▸ **WHAT NEEDS TO BE DONE**:
All lines below starting at the one that holds "482x362 pixels. At" and ending at the one that holds "Click the Google" should be printed exactly, ends included. Pictures should not be printed, nor anything else.

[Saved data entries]
>>>>>

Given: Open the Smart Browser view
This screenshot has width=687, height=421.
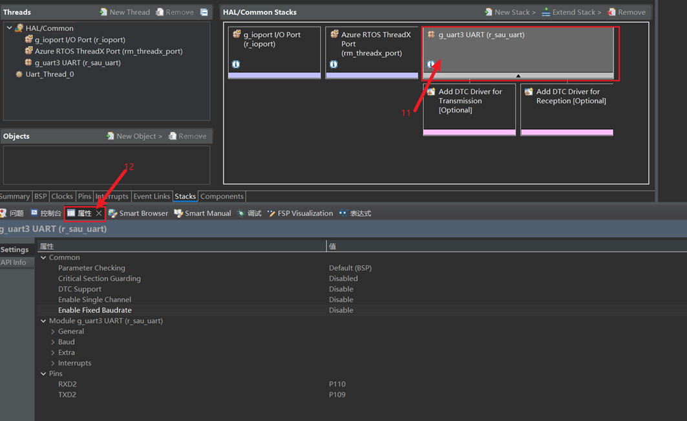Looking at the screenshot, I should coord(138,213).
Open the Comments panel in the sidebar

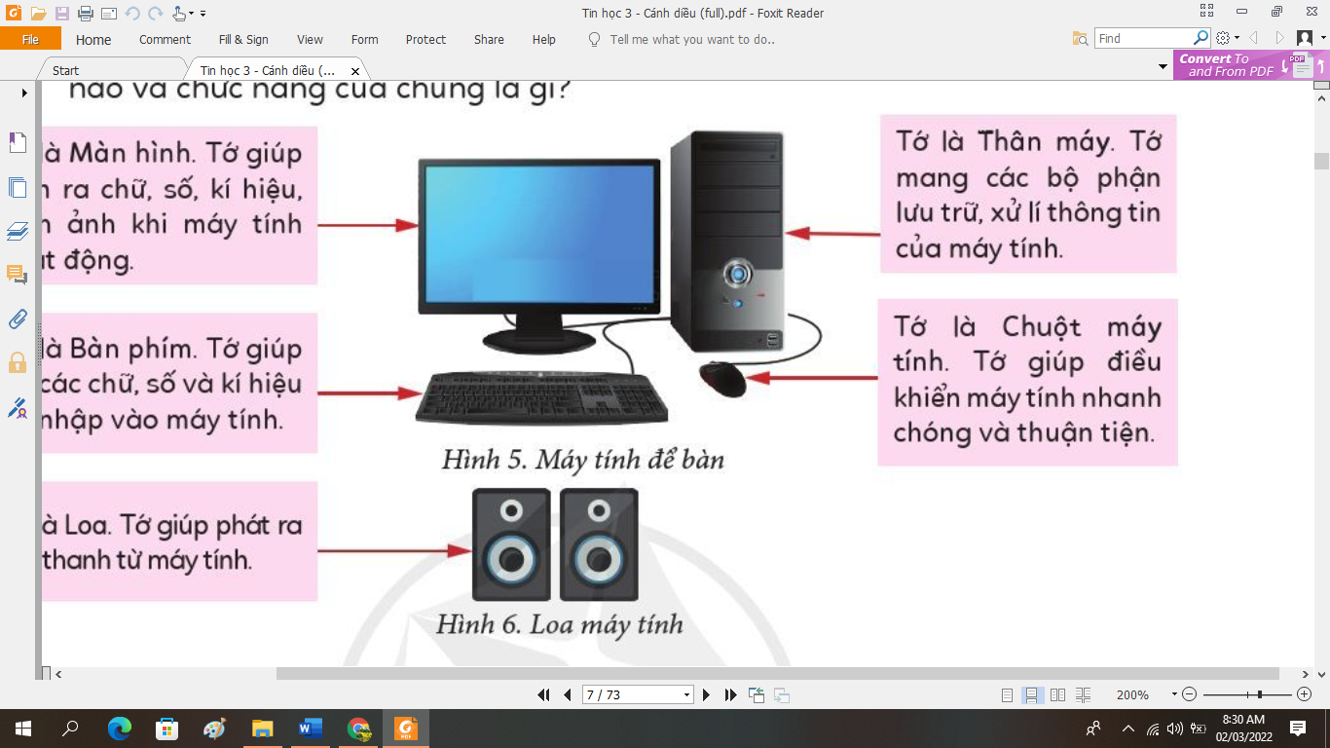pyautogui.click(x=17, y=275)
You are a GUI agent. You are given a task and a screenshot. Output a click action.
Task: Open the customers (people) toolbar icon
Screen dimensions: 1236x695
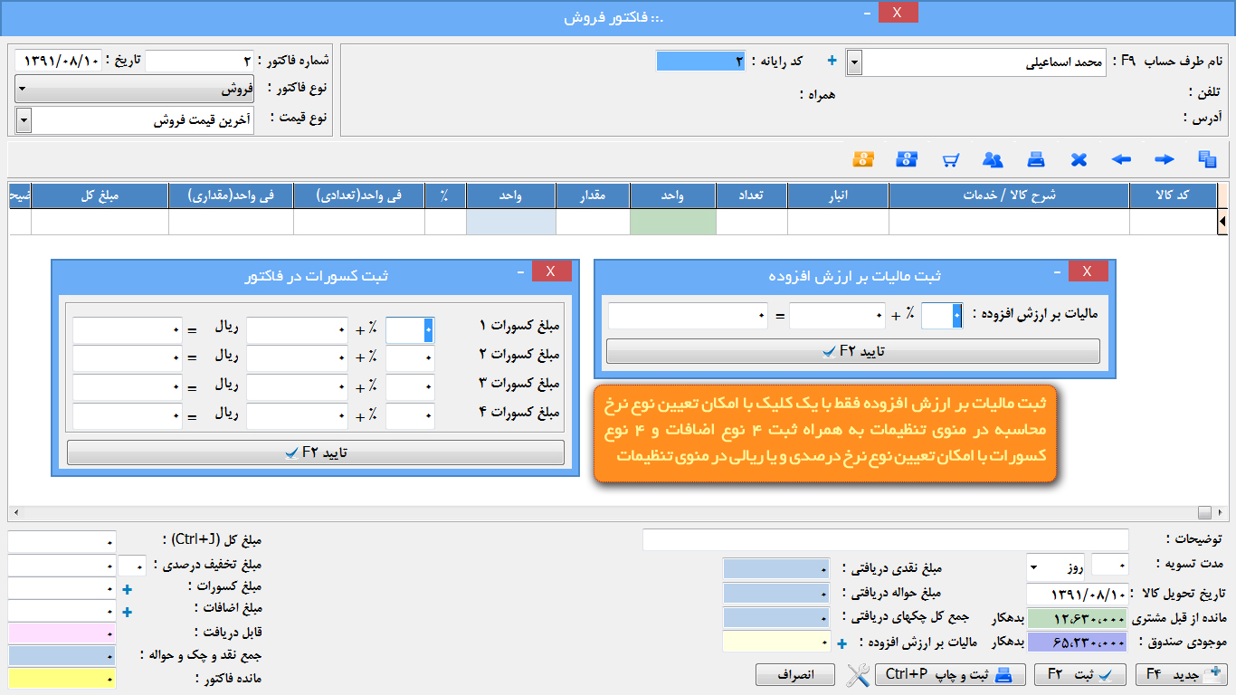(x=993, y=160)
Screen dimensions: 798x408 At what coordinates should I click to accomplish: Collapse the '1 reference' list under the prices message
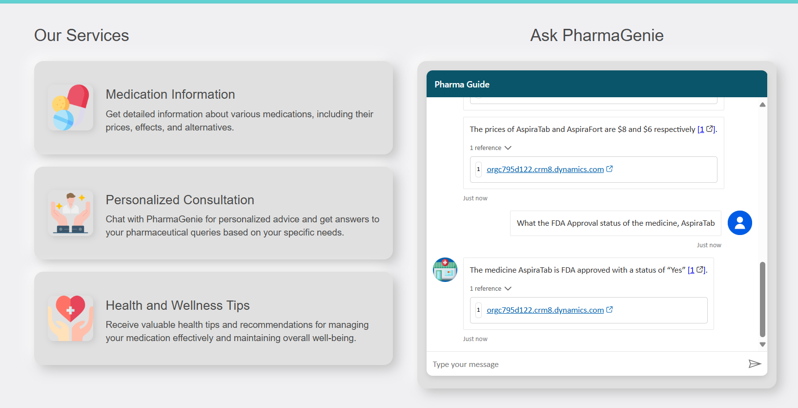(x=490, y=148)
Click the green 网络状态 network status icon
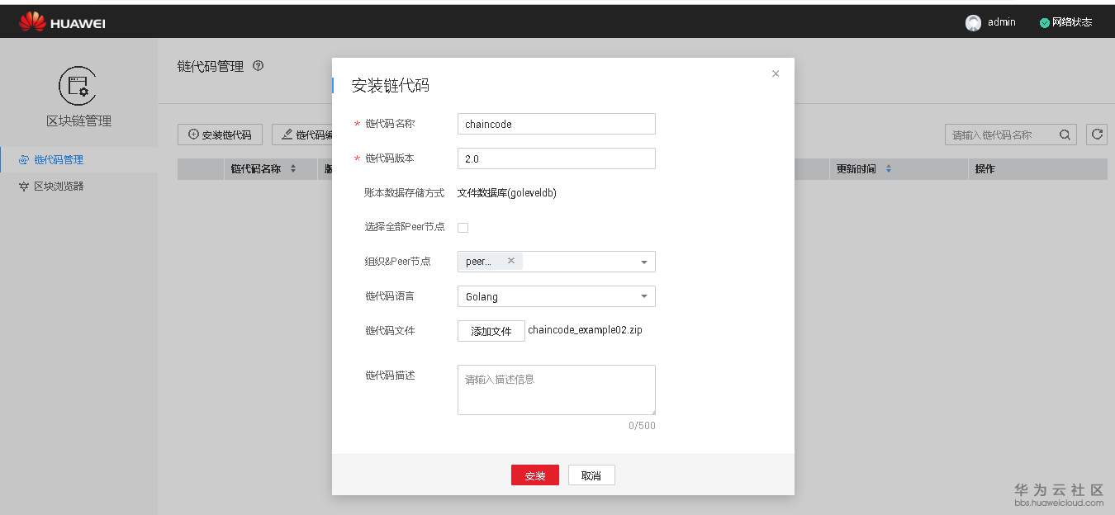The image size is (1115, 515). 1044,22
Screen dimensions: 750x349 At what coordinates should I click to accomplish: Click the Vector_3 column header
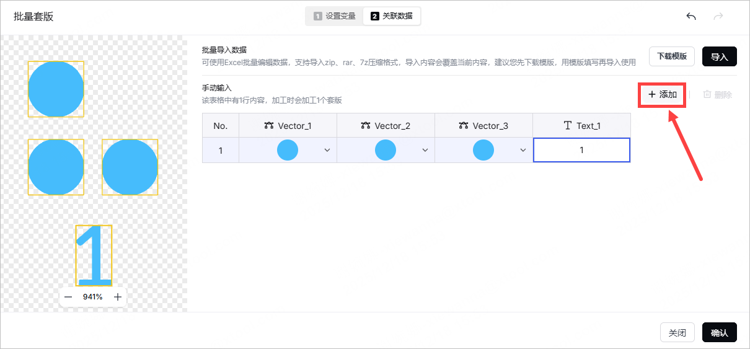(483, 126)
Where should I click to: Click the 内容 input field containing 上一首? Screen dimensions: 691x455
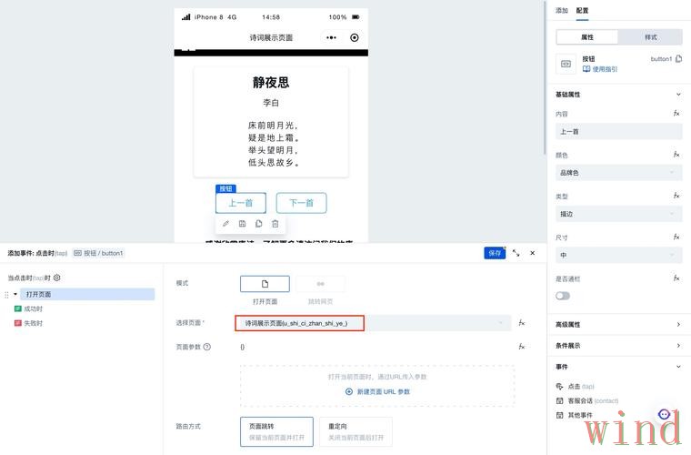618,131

<<<<<
>>>>>

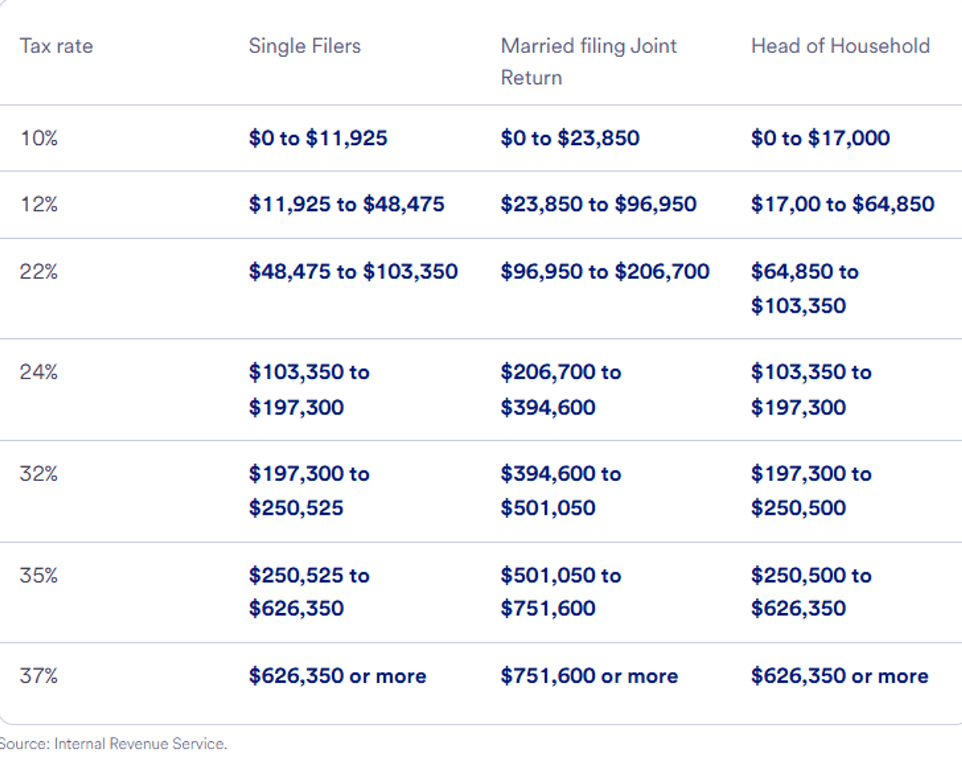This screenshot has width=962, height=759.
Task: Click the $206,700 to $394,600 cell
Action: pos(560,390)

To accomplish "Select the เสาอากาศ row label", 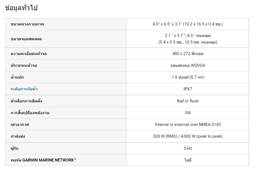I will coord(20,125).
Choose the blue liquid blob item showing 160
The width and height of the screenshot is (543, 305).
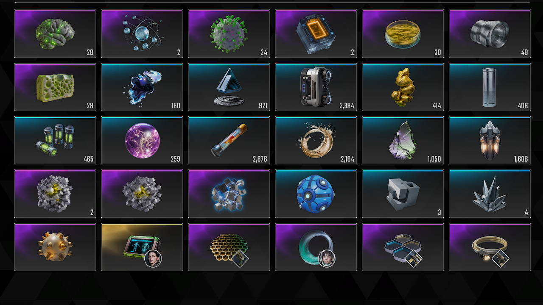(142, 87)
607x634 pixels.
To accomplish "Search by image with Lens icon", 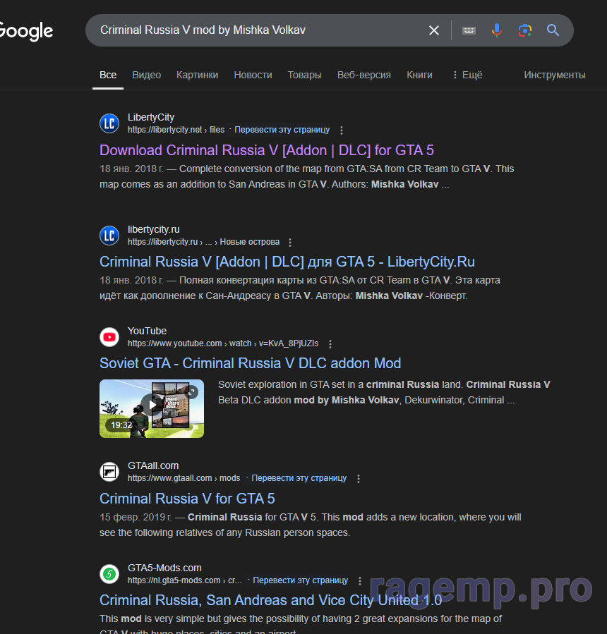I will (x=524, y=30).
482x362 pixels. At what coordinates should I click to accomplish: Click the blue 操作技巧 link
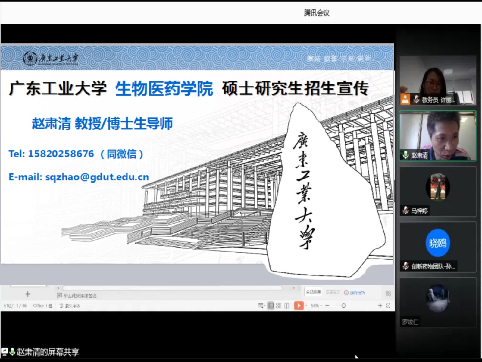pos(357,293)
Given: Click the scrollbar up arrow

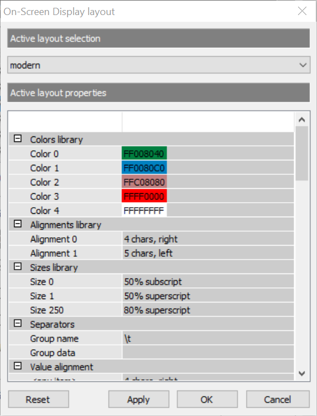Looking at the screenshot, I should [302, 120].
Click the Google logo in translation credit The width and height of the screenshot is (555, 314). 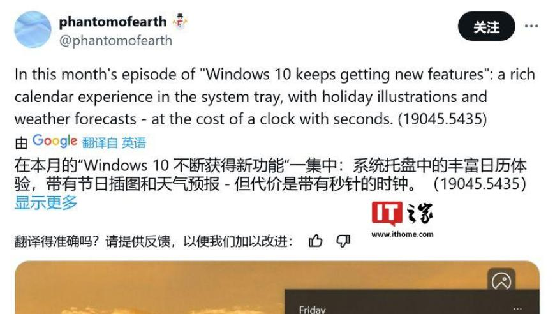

<<<<<
>>>>>

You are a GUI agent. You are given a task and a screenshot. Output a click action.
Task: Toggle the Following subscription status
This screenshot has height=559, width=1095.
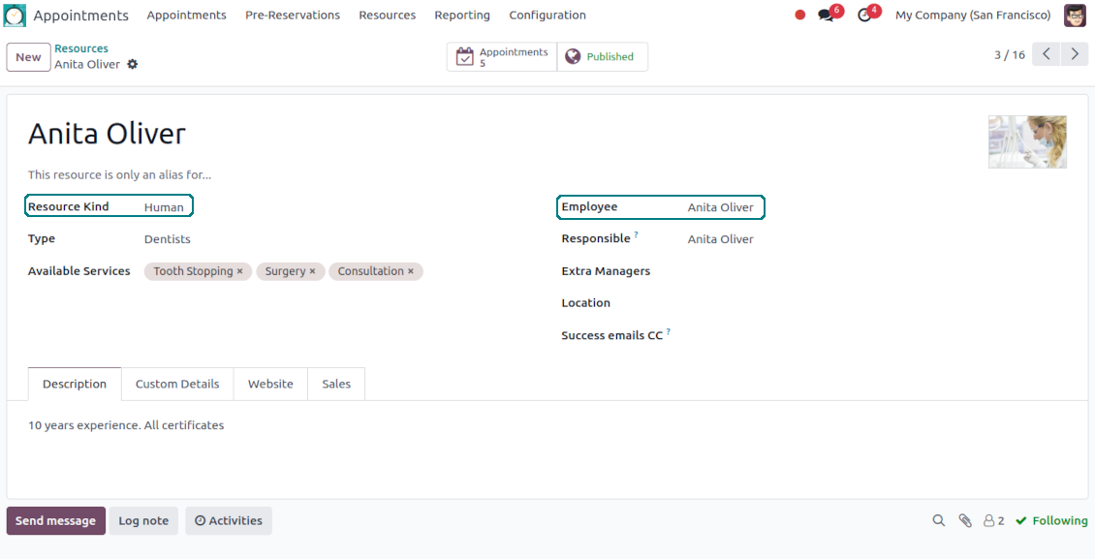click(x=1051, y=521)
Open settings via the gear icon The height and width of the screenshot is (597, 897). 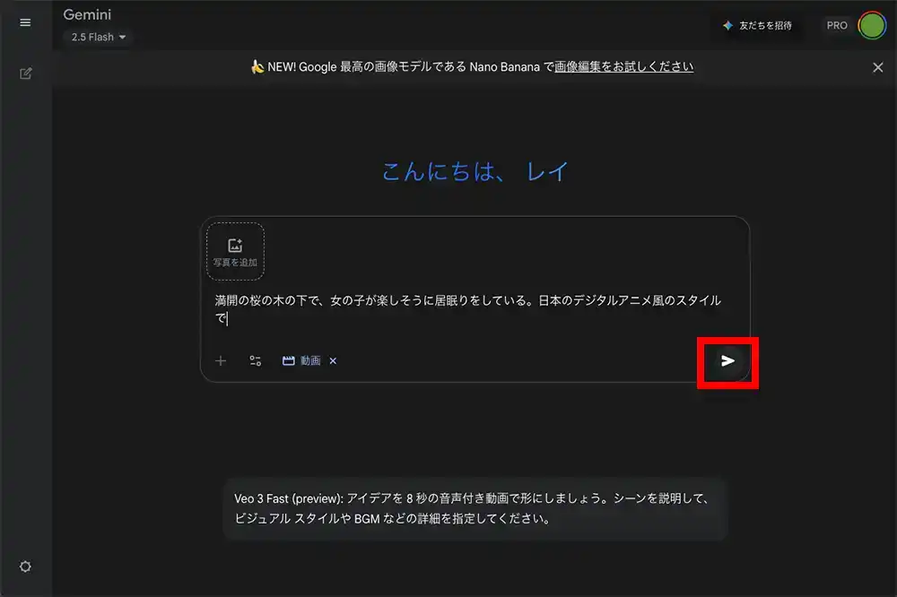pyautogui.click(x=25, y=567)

<<<<<

▸ **TASK RESPONSE**:
482x362 pixels. At what coordinates should I click to accomplish: Click the blue 操作技巧 link
pos(357,293)
Given: Click the scrollbar up arrow

Looking at the screenshot, I should [302, 120].
Click the Google logo in translation credit The width and height of the screenshot is (555, 314). 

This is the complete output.